Il Fatto va nella Borsa “facile” e attacca bilanci Bambin Gesù

Il quotidiano Il Fatto allude a bilanci segreti dell’Ospedale Vaticano. Intanto si quota  all’AIM, evitando Consob e altri obblighi

Domenica 10 marzo sul Fatto Quotidiano compare un ampio articolo che attacca apertamente la gestione dell’Ospedale Bambin Gesù di Roma, riconosciuto in tutto il mondo come eccellenza sanitaria per prestazioni e ricerca.

Così nell’edizione a stampa in prima pagina: “Il Bambin Gesù: milioni pubblici, bilanci segreti” e all’interno “Bilanci segreti e strani affari: tutti i misteri del Bambin Gesù”.  Infamante titolo anche sull’edizione digitale, che però, per essere letta obbliga all’abbonamento!  Ma il danno è fatto e sui motori di ricerca rimangono e viaggiano le accuse. Tanto più che ormai  molti utenti della Rete si accontentano di leggere i titoli degli articoli lasciando alla propria interpretazione giudizi e pareri.

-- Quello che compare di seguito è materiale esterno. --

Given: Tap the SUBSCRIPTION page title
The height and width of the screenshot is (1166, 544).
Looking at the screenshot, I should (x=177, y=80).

Chi si è  addentrato nel testo ha scoperto che i misteri del Bambin Gesù sono: 1) il passaggio da un metodo di bilancio a un altro, comunque legale; 2) la certificazione del bilancio, a cura della Deloitte, ma riservata al cda; 3) l’unica copia del bilancio completo è appannaggio della Regione per poter accedere alla convenzione; 4) l’acquisizione di un nuovo palazzo e l’immancabile consulenza della società che ha segnalato l’immobile.

Dato che è noto che i ricavi dell’Ospedale ammontano a 322,2 milioni nel 2017, di cui il 72%  proveniente da prestazioni sanitarie, il 5 % per proventi dalla ricerca, il 7 % da altri ricavi e solo il 16 % da contributi e sovvenzioni, ci chiediamo perchè mai il Bambin Gesù se gestisce e realizza operazioni nella legalità,  dovrebbe far sapere di più di quanto è già pubblico?

In nome di quale giornalismo che non è in grado di accedere o disporre di documenti comprovanti i sospetti si insinuano le accuse verso i vertici di una struttura sanitaria capace di performance eccezionali?

Il buffo della faccenda è che i giudizi accusatori risalgono a quella stessa  società (che controlla ‘’Il Fatto quotidiano’’) che fra pochi giorni si quoterà in Borsa ma, scegliendo la via più facile e permissiva che è rappresentata dal mercato  Aim Italia. Mercato studiato per le piccole società e che concede loro  notevoli facilitazioni nelle procedure e meno obblighi di documentare i risultati, rispetto ai rigidi controlli e alla piena trasparenza, vincolanti per accedere e stare nel mercato principale.

Infatti il mercato AIM Italia è regolamentato da Borsa Italiana e per questo non sottoposto alla vigilanza dell’autorità di controllo, Consob.  Così, in fase di ammissione non è richiesta la pubblicazione del prospetto informativo e successivamente non è dovuta la pubblicazione dei resoconti trimestrali di gestione.

Se ‘Il Fatto quotidiano’ ha scelto la strada di andare in Borsa senza dover rendere pubblico il prospetto informativo, ossia il documento che espone tutti i vantaggi e soprattutto i rischi dell’investimento, perché mai dovrebbe il “privato” Bambin Gesù  rendere pubblici i suoi bilanci? Due pagine del ‘Fatto’ assolutamente negative per la reputazione e trasparenza di un giornale prossimo alla quotazione.